Yeah, that's true... it was an attempt to make it self-perpetuating... it needn't be only veterans that teach just for the reason you stated.


----------



## TLDR20 (Aug 30, 2014)

The whole point of this program is to get veterans to interact with non-veterans. To "de-green" yourself.


----------



## Marine0311 (Aug 30, 2014)

TLDR20 said:


> The whole point of this program is to get veterans to interact with non-veterans. To "de-green" yourself.


 
Why? I like interatcting with vets. What do you mean?


----------



## TLDR20 (Aug 30, 2014)

Marine0311 said:


> Why? I like interatcting with vets. What do you mean?



Yeah it is great, but if you insulate yourself to only veteran friends and groups you are losing out on a huge percent of the college population. If you are only exposed to like minded people you will never grow or evolve.


----------



## Marine0311 (Aug 30, 2014)

TLDR20 said:


> Yeah it is great, but if you insulate yourself to only veteran friends and groups you are losing out on a huge percent of the college population. If you are only exposed to like minded people you will never grow or evolve.


 
That is a good point.


----------



## Viper1 (Sep 3, 2014)

http://taskandpurpose.com/dont-miss-unique-chance-learn-get-top-college-veteran/

Since we are talking about education, Yale, etc...


----------



## Salt USMC (Sep 4, 2014)

Anyone in the area should definitely attend this.  I'm a little surprised that Columbia isn't presenting, considering that they have by far the highest veteran population in the Ivy League and are just right down the road.


----------



## x SF med (Sep 4, 2014)

Deathy McDeath said:


> Anyone in the area should definitely attend this.  I'm a little surprised that Columbia isn't presenting, considering that they have by far the highest veteran population in the Ivy League and are just right down the road.

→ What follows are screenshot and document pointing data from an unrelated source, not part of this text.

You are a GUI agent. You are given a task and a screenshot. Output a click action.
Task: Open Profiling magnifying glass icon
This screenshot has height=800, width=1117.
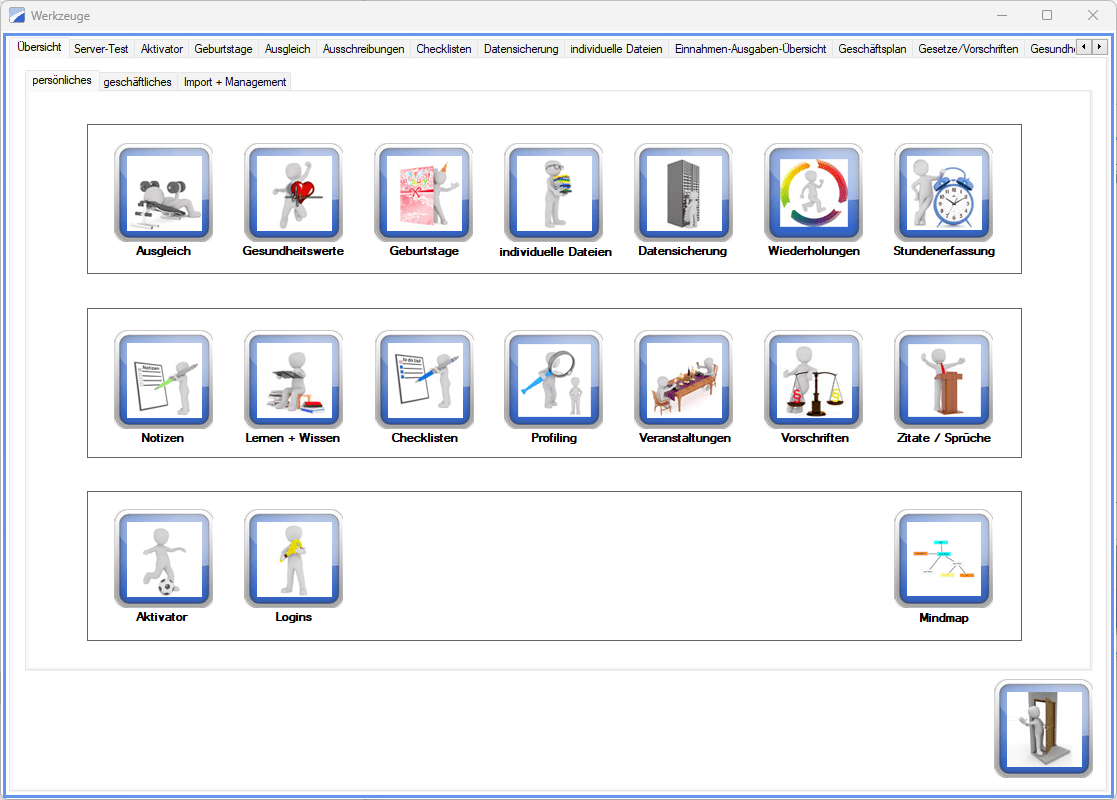coord(554,380)
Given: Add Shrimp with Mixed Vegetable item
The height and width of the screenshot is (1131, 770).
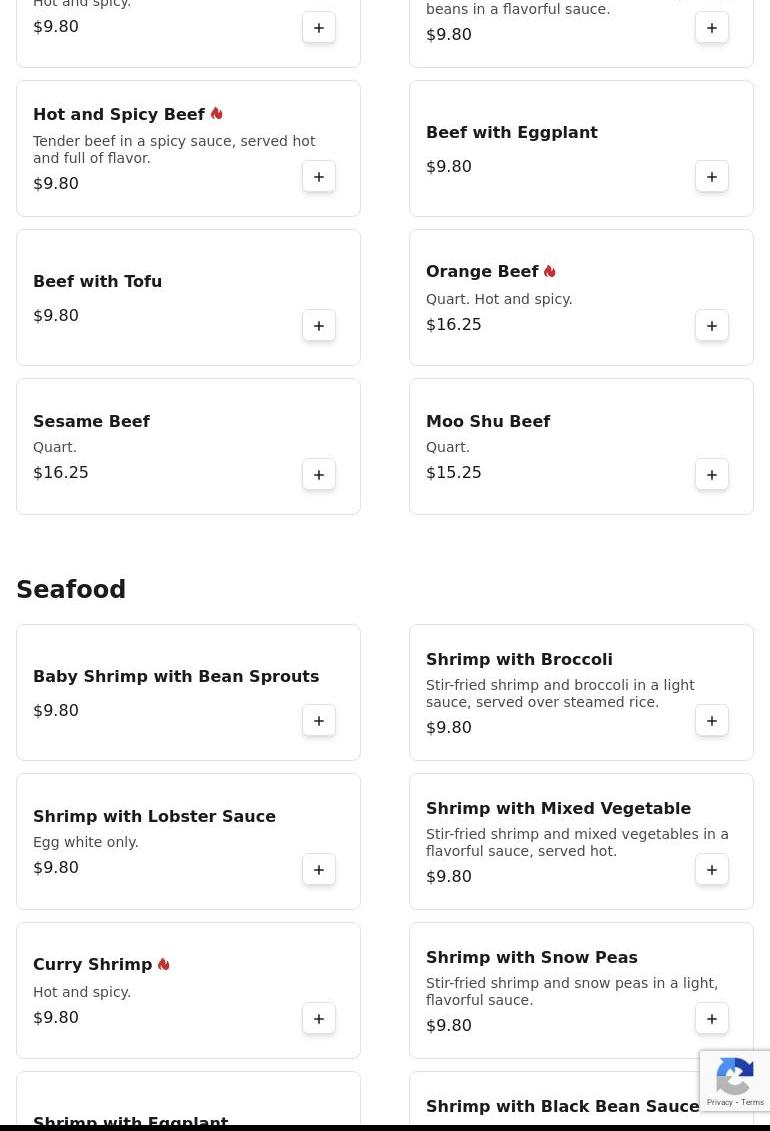Looking at the screenshot, I should point(712,870).
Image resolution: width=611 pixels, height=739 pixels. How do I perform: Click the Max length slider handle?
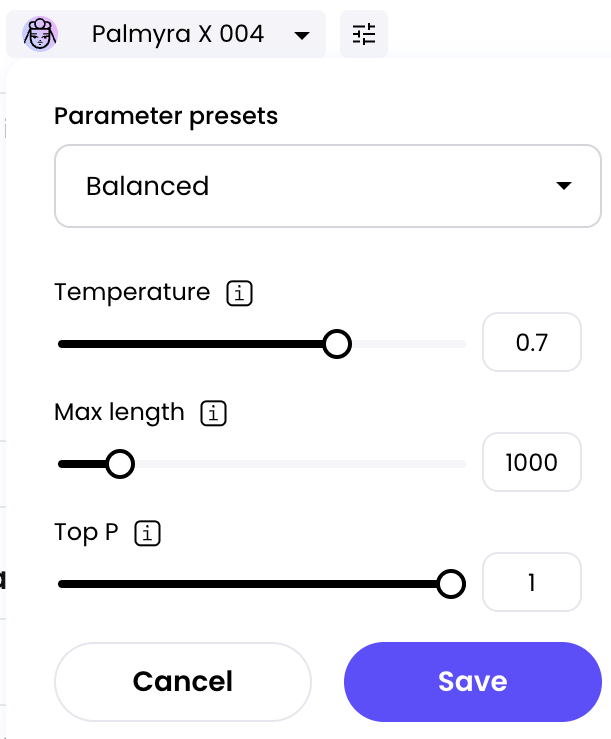(120, 464)
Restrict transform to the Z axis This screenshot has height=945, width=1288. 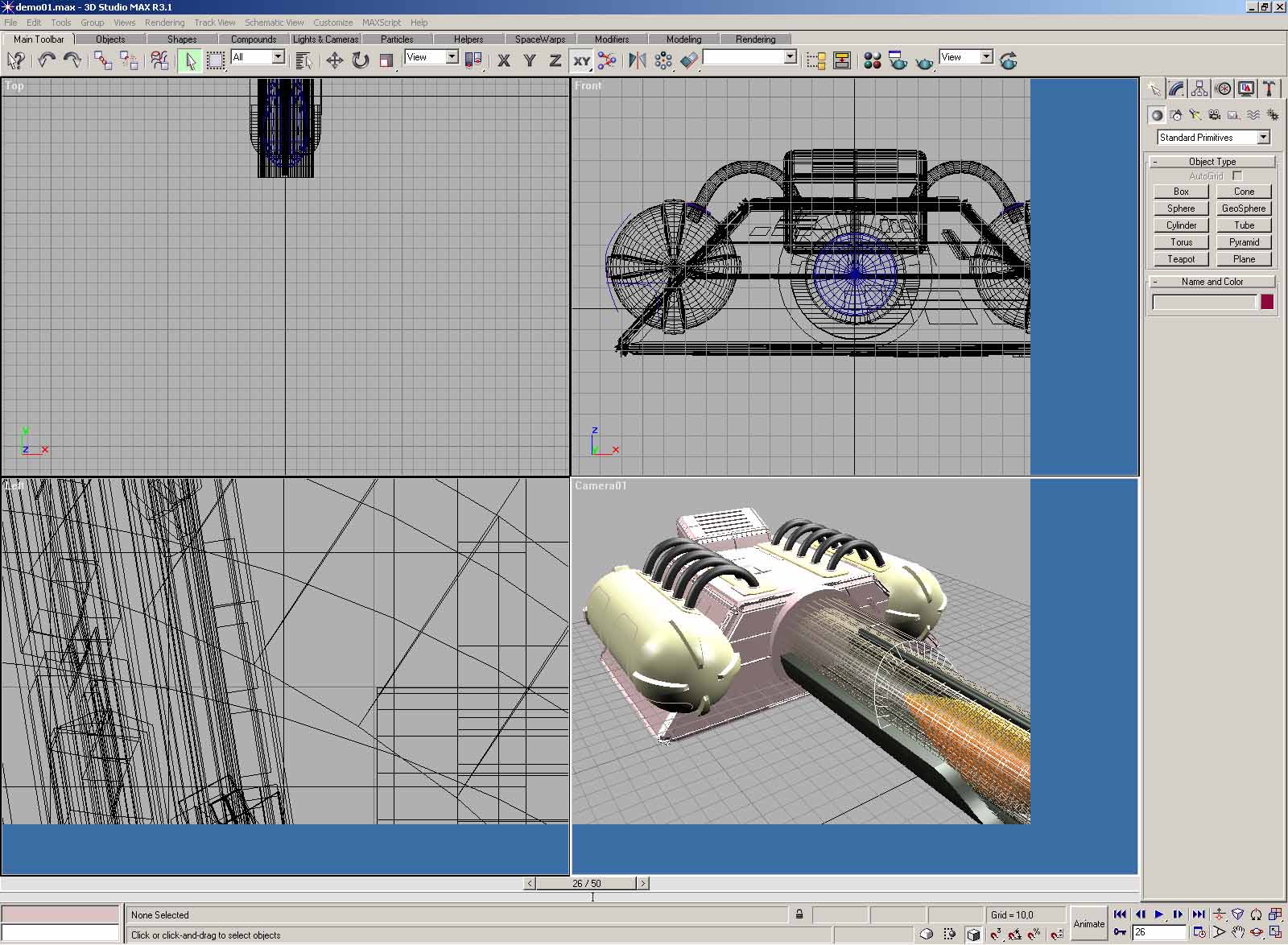555,60
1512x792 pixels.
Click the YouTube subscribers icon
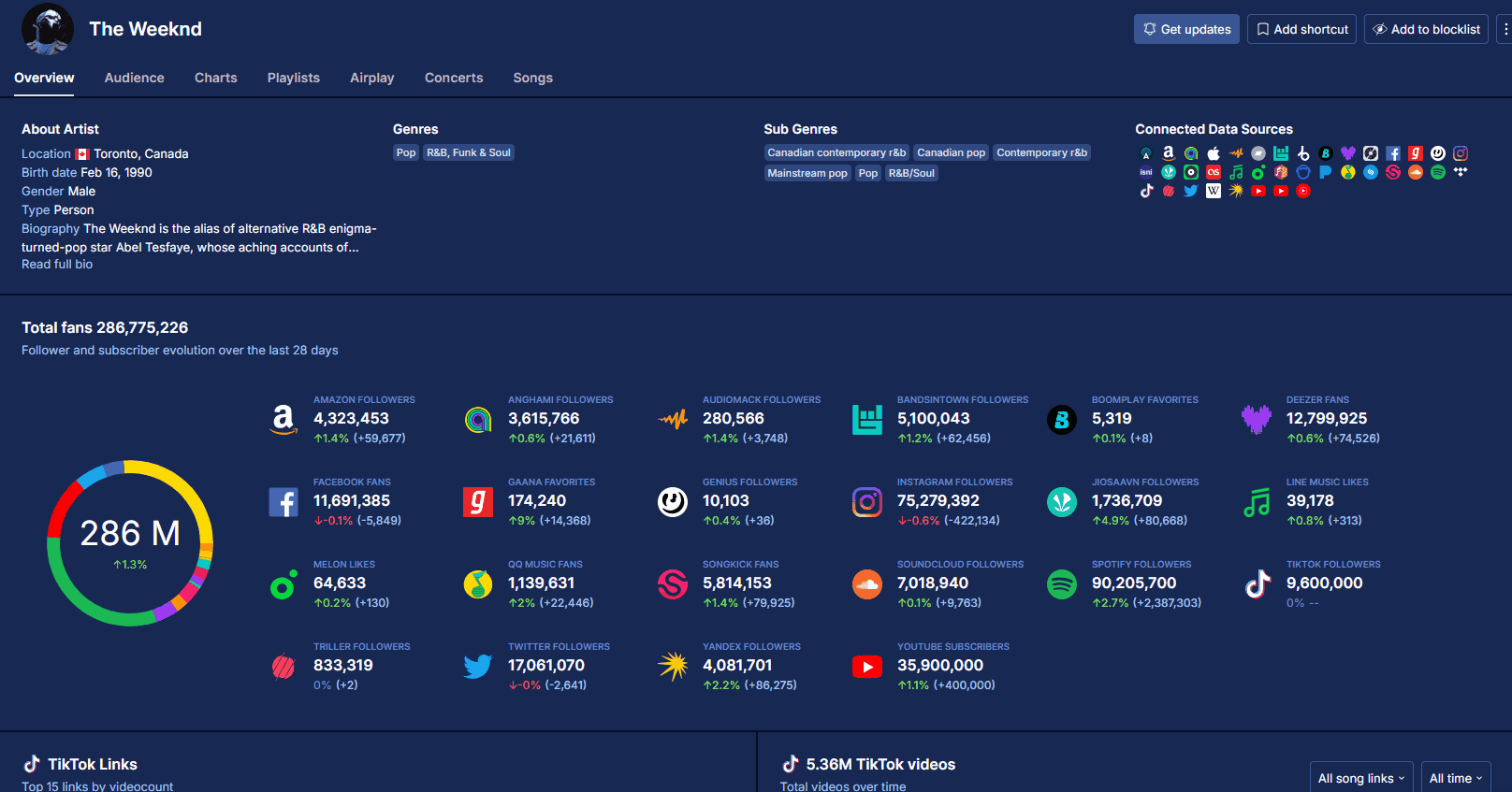point(866,667)
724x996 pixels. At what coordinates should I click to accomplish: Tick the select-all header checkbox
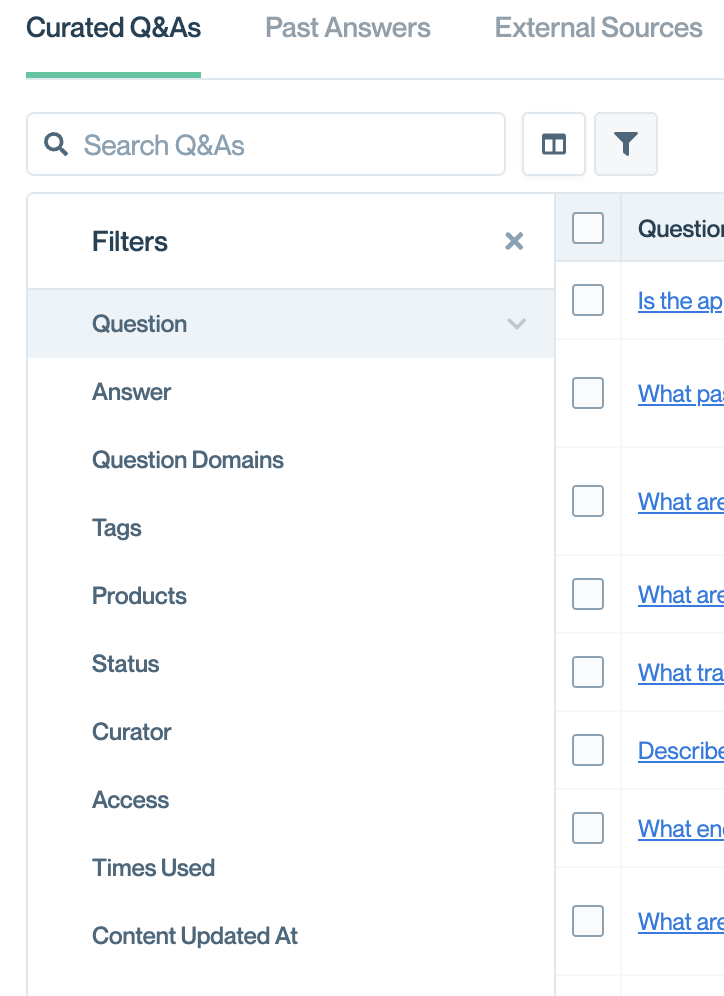click(x=588, y=229)
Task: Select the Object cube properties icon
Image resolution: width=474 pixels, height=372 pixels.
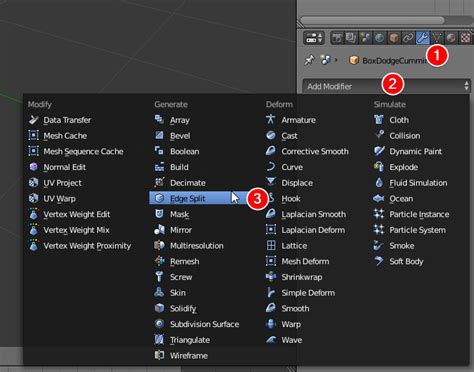Action: [x=394, y=38]
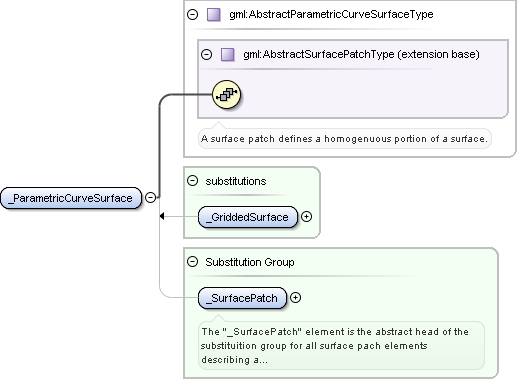
Task: Collapse gml:AbstractSurfacePatchType extension base box
Action: tap(207, 54)
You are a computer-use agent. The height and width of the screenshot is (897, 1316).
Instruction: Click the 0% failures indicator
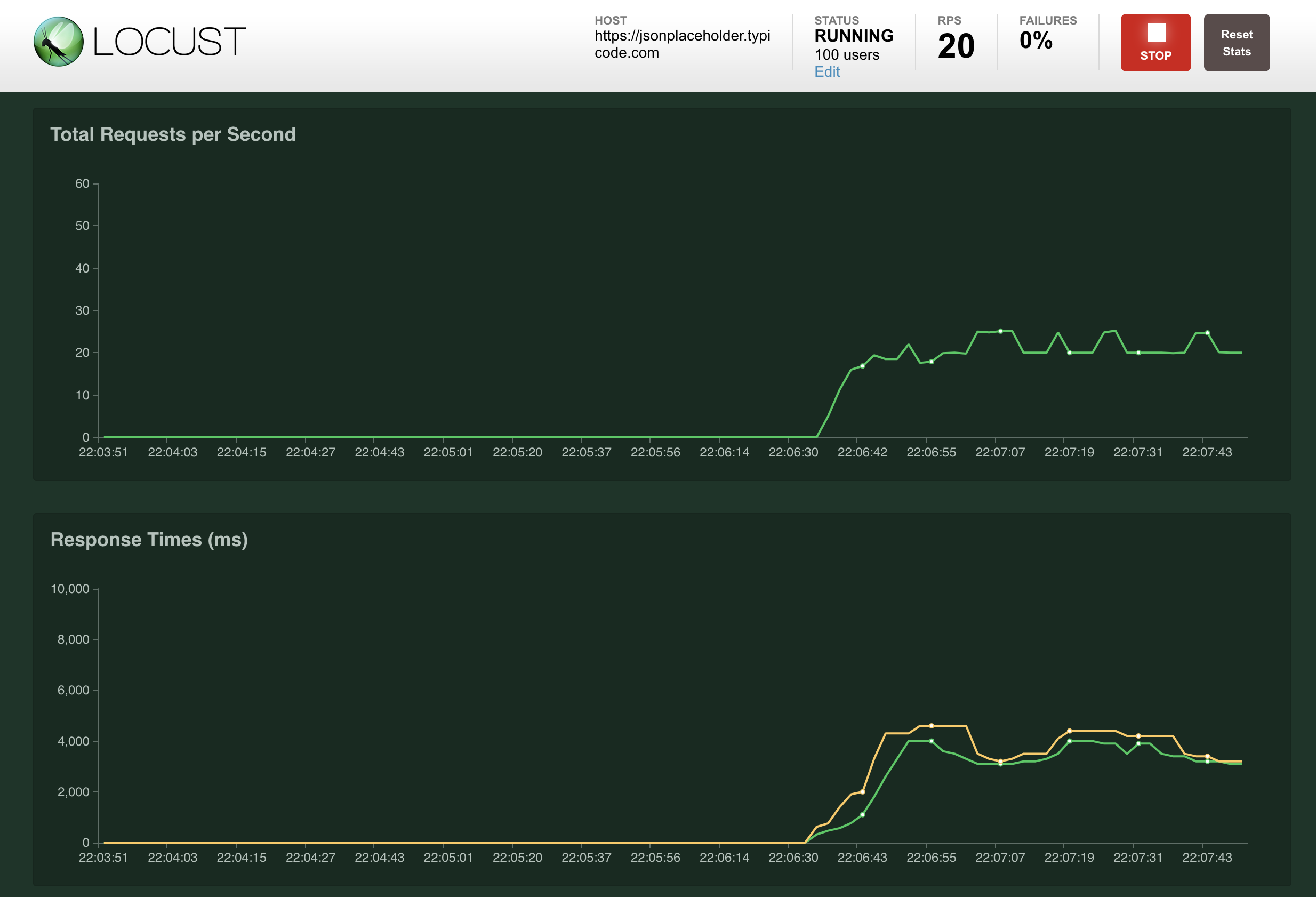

Columbia's student population and leaders of the professorial staff are ashamed that there are even veterans at  the school....  look at the way they treated Gen Powell last year.


----------



## Salt USMC (Sep 4, 2014)

Hardly.  Sure, Columbia has a really bad history with veterans, but the student body here has been very welcoming of us so far.


----------



## Marauder06 (Sep 4, 2014)

Viper1 said:


> http://taskandpurpose.com/dont-miss-unique-chance-learn-get-top-college-veteran/
> 
> Since we are talking about education, Yale, etc...



I was at the ceremony where that picture was taken.  It was a great day when ROTC came back to Yale.


----------



## Marine0311 (Sep 4, 2014)

Deathy McDeath said:


> Hardly.  Sure, Columbia has a really bad history with veterans, but the student body here has been very welcoming of us so far.



I am going to try to attend this. If not I emailed the POC anyway.


----------